The legal issues before the court included whether the primary judge's reasons for making the interlocutory orders were attended with sufficient doubt to justify a grant of leave to appeal, whether there was a potential for substantial prejudice if leave was not granted, whether the primary judge should have recused herself due to a reasonable apprehension of bias, and whether the primary judge was correct to dismiss the application to reopen the case. The applicants argued that the primary judge should have recused herself due to her conversion to Judaism and that she should have allowed them to make further submissions at the delivery of judgment. The Minister argued that there was no basis for a grant of leave to appeal and that the application should be dismissed.
The court found that the applicants had not demonstrated any basis for concluding that the primary judge's reasoning in declining to recuse herself was attended with sufficient doubt to justify a grant of leave to appeal. The court found that the primary judge's religious faith and gender could not rationally or plausibly be said to give rise to any reasonable apprehension of bias, and that the applicants were not denied any opportunity to make further submissions at the delivery of judgment. The court also found that there was no potential for substantial prejudice if leave was not granted, and that the primary judge was correct to dismiss the application to reopen the case. The court therefore granted an extension of time for the applicants to file an application for leave to appeal, but dismissed the application for leave to appeal itself. The first applicant was also ordered to pay the first respondent's costs, as taxed or agreed.

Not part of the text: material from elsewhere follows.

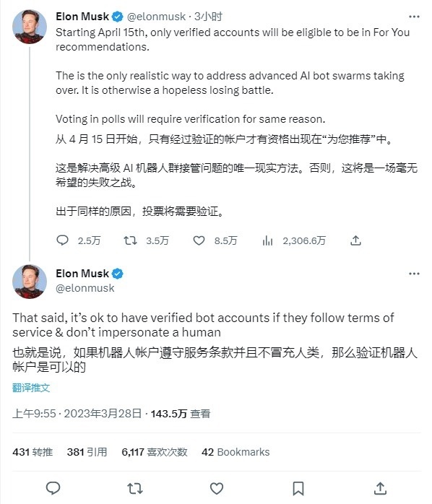
Task: Open more options on the first tweet
Action: [x=414, y=17]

The legal issues before the court included whether the primary judge's reasons for making the interlocutory orders were attended with sufficient doubt to justify a grant of leave to appeal, whether there was a potential for substantial prejudice if leave was not granted, whether the primary judge should have recused herself due to a reasonable apprehension of bias, and whether the primary judge was correct to dismiss the application to reopen the case. The applicants argued that the primary judge should have recused herself due to her conversion to Judaism and that she should have allowed them to make further submissions at the delivery of judgment. The Minister argued that there was no basis for a grant of leave to appeal and that the application should be dismissed.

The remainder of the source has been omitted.